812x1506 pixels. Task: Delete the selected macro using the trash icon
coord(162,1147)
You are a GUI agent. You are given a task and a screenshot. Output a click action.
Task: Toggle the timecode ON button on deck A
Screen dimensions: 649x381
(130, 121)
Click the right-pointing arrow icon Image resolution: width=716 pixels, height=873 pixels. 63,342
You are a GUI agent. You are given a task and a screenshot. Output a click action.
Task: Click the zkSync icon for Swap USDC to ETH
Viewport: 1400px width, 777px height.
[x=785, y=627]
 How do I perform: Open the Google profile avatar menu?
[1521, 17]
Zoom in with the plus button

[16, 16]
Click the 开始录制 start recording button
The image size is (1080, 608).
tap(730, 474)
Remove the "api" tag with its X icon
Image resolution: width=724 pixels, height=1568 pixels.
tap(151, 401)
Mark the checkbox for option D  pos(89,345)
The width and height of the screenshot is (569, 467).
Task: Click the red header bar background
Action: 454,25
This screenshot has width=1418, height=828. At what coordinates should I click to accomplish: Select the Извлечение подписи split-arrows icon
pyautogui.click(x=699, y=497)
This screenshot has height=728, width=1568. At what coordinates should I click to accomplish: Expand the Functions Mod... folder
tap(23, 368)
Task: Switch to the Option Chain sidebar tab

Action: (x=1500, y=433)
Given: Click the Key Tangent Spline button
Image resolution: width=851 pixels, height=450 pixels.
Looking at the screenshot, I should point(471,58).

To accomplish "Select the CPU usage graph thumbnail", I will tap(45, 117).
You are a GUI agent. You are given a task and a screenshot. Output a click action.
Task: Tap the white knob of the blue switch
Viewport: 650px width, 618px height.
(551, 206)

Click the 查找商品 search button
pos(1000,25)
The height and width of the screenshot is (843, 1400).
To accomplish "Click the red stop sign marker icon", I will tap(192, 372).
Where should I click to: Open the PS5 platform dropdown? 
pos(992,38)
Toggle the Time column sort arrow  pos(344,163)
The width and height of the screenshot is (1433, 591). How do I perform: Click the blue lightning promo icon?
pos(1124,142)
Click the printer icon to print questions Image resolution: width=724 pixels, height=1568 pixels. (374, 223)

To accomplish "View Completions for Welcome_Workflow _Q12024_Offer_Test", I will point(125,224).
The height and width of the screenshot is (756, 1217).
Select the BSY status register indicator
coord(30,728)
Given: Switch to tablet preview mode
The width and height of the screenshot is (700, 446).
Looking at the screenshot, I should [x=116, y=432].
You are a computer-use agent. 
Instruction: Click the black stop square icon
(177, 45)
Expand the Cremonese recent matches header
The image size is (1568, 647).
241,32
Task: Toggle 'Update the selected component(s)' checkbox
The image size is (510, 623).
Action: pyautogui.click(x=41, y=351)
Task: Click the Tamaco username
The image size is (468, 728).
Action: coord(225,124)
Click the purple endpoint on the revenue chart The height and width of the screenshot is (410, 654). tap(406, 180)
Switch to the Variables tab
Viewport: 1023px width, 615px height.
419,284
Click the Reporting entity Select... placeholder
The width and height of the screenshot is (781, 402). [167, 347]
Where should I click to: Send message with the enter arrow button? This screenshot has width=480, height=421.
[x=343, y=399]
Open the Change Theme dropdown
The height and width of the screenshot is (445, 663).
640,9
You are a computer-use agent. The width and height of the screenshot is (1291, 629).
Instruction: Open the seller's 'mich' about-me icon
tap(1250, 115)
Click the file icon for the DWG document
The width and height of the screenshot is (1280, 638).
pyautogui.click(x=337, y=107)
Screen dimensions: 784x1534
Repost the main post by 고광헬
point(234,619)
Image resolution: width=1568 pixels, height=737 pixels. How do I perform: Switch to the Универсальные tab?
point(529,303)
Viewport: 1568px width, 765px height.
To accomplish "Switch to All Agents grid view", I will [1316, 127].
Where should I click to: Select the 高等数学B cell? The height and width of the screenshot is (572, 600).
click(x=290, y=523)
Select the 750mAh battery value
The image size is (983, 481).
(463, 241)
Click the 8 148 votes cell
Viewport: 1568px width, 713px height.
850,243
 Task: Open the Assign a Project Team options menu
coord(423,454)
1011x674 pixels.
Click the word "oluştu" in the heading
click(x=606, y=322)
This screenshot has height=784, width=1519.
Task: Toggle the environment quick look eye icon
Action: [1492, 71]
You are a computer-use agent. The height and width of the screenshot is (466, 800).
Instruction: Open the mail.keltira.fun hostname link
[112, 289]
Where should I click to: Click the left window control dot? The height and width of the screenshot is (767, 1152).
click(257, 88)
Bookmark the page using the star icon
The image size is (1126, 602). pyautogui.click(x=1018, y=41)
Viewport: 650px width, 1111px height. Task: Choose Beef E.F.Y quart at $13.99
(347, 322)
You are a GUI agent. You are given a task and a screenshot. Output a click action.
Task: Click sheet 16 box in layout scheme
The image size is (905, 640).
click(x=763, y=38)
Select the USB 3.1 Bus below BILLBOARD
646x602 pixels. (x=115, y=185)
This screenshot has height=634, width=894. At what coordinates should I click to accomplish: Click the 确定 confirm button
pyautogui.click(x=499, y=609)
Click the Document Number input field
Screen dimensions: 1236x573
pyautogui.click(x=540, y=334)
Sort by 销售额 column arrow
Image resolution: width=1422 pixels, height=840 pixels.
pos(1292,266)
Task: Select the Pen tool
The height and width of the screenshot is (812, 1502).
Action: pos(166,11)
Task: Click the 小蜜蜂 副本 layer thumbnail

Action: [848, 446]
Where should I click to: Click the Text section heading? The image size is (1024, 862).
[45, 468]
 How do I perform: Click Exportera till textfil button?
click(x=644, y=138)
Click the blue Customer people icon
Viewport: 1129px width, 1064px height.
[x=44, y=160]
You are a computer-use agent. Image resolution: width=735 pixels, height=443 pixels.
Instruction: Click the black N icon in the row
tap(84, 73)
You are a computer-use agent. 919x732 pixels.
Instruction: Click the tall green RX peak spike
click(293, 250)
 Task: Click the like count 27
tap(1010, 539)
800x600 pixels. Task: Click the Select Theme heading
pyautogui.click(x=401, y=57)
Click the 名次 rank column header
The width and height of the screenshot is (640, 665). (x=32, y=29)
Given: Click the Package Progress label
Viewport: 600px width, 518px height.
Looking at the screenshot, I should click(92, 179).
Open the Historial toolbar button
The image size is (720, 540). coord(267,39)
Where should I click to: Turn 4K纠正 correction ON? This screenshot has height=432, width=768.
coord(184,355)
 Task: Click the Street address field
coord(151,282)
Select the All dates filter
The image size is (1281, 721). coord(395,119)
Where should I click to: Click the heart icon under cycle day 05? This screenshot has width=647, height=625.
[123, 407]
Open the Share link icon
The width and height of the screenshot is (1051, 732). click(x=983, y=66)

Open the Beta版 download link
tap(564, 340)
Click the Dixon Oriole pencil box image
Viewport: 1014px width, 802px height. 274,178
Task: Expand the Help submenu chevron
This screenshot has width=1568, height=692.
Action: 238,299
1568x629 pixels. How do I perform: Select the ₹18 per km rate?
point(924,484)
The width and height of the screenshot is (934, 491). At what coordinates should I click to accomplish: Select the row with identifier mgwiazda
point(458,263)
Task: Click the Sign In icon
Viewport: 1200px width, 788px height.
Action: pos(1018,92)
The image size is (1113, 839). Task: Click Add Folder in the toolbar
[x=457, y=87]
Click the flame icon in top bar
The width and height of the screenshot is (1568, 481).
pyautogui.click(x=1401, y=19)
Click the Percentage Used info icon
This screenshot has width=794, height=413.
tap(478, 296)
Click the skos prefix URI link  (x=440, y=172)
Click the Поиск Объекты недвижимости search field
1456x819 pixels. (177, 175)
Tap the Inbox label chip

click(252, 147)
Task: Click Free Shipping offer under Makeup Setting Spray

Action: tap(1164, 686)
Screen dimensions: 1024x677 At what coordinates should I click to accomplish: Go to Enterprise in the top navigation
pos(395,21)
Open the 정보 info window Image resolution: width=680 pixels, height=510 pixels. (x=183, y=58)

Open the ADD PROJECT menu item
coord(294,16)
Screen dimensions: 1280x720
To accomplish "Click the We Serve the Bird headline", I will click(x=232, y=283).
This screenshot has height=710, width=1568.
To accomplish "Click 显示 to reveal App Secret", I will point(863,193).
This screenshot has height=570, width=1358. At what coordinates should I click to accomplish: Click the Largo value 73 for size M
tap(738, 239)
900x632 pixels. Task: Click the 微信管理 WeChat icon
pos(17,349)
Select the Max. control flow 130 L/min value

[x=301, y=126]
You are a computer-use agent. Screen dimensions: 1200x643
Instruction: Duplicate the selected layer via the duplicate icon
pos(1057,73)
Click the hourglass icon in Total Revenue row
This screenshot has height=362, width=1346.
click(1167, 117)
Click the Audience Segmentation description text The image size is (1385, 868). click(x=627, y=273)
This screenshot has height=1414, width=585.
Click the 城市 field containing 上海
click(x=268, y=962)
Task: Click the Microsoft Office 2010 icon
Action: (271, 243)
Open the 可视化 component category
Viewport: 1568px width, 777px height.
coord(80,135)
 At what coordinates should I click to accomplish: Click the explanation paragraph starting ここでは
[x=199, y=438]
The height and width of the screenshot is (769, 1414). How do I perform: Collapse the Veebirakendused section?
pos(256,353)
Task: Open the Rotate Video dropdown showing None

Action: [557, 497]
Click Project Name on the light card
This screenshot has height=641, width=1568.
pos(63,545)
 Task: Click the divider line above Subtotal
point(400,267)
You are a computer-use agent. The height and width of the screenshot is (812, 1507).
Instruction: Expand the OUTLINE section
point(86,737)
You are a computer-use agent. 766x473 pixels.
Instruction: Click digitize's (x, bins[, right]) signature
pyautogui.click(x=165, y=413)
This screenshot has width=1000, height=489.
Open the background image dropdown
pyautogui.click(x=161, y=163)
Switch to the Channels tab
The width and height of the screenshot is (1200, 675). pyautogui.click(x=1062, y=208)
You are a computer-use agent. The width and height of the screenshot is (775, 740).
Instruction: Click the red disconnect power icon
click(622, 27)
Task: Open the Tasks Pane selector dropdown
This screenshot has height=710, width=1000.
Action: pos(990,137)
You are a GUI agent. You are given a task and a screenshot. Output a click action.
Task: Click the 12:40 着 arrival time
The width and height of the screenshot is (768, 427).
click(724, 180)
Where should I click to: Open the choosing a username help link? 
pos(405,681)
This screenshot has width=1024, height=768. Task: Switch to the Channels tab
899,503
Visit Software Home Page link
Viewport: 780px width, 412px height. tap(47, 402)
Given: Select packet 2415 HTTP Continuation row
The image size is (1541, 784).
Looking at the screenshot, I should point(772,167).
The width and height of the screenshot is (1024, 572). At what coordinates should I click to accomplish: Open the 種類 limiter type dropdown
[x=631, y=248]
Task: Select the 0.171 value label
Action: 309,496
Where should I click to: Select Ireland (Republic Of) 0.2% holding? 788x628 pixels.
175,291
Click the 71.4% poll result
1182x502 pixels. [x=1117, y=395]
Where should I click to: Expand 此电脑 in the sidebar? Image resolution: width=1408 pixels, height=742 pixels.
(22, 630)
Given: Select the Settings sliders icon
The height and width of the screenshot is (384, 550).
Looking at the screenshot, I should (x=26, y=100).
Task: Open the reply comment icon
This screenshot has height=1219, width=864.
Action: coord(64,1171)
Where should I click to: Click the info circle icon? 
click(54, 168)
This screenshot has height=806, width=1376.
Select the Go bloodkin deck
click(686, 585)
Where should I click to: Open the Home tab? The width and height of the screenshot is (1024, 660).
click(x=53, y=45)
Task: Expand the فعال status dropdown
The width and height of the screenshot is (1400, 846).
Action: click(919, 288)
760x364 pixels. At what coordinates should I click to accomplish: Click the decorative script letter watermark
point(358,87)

[Exercise] Each line in the data that holds the string "component" needs to be copied.

[Response box]
Task: Toggle 'Update the selected component(s)' checkbox
Open the 可视化 component category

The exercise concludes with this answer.